La pièce pourrait être intitulée : « Sade vu à travers le regard des femmes ». J’ai donc été obligé de donner le rôle central à Mme de Sade et de ne l’entourer que de rôles féminins, pour renforcer le thème. Mme de Sade incarne la fidélité conjugale ; sa mère, Mme de Montreuil, l’ordre social et la moralité ; Mme de Simiane, la religion ; Mme de Saint-Fond, l’appétit charnel ; Anne, sœur de Mme de Sade, la candeur féminine et le manque de principe ; la servante, Charlotte, les façons populaires. J’ai dû mêler ces caractères à celui de Mme de Sade et les faire tourner autour du sien, à la manière de l’évolution et de la révolution des planètes ; je me suis totalement dispensé des communs et triviaux effets de scène, pour ne mener l’action que par le seul dialogue ; j’ai usé de chocs de concepts pour donner forme au drame et j’ai fait parader les sentiments en habits de raisons.
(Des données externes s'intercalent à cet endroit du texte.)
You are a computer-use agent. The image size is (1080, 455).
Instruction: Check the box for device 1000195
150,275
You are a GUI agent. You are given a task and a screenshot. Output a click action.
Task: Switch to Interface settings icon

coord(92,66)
Les beaux costumes de style rococo, me suis-je dit, suffiraient bien aux exigences du spectacle. Et tout devrait concourir à faire autour de Mme de Sade un ensemble ordonné avec une précision mathématique.
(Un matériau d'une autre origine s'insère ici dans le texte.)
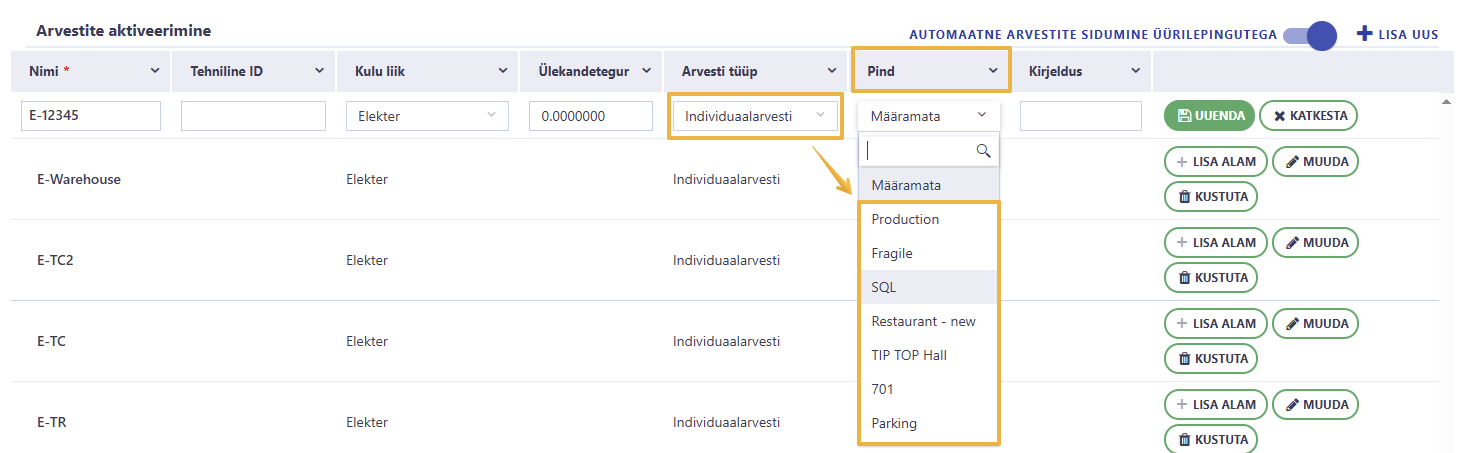This screenshot has width=1467, height=453.
Task: Click the pencil MUUDA icon for E-TR
Action: pos(1292,405)
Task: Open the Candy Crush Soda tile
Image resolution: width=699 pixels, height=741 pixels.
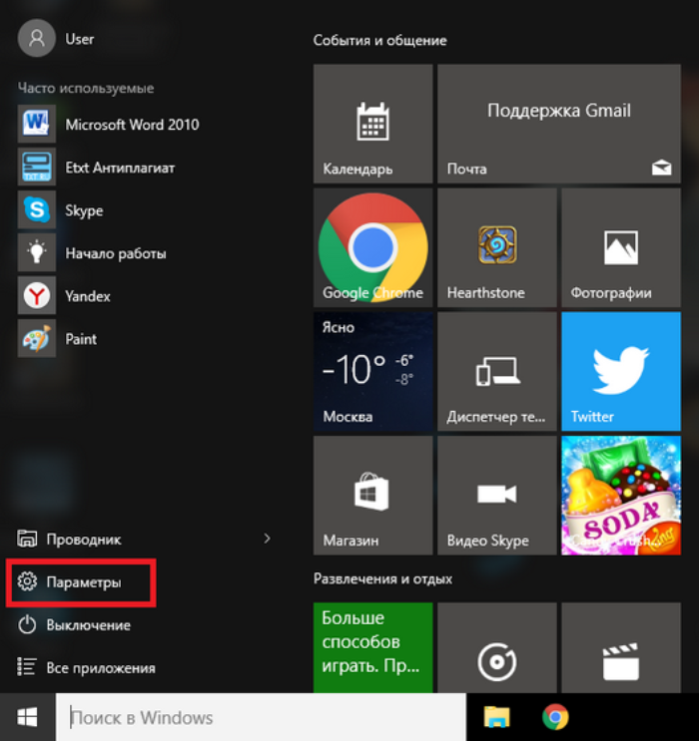Action: tap(621, 495)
Ainsi j’ai commencé à écrire ma pièce, sans toutefois être bien sûr de suivre toujours mon projet initial. Ce dont je suis certain, pourtant, est que la pièce pousse à leur conclusion logique des idées que j’avais depuis longtemps à propos du théâtre.


Il est peut-être singulier qu’un Japonais ait écrit une pièce de théâtre sur un argument français. La raison en est que je souhaitais employer à rebours les talents que les comédiens de chez nous ont acquis en représentant des pièces traduites de langues étrangères.


En plusieurs endroits, j’ai été délibérément infidèle à la réalité des faits vécus par les personnages historiques de la pièce, mais ces infidélités m’ont été imposées par les nécessités du théâtre. On me les pardonnera sans doute, d’autant plus que je ne prétends pas avoir écrit une pièce historique. Trois de mes personnages, Mme de Sade, Mme de Montreuil et Anne, la sœur de Mme de Sade,appartiennent à l’histoire ; les trois autres sont imaginaires.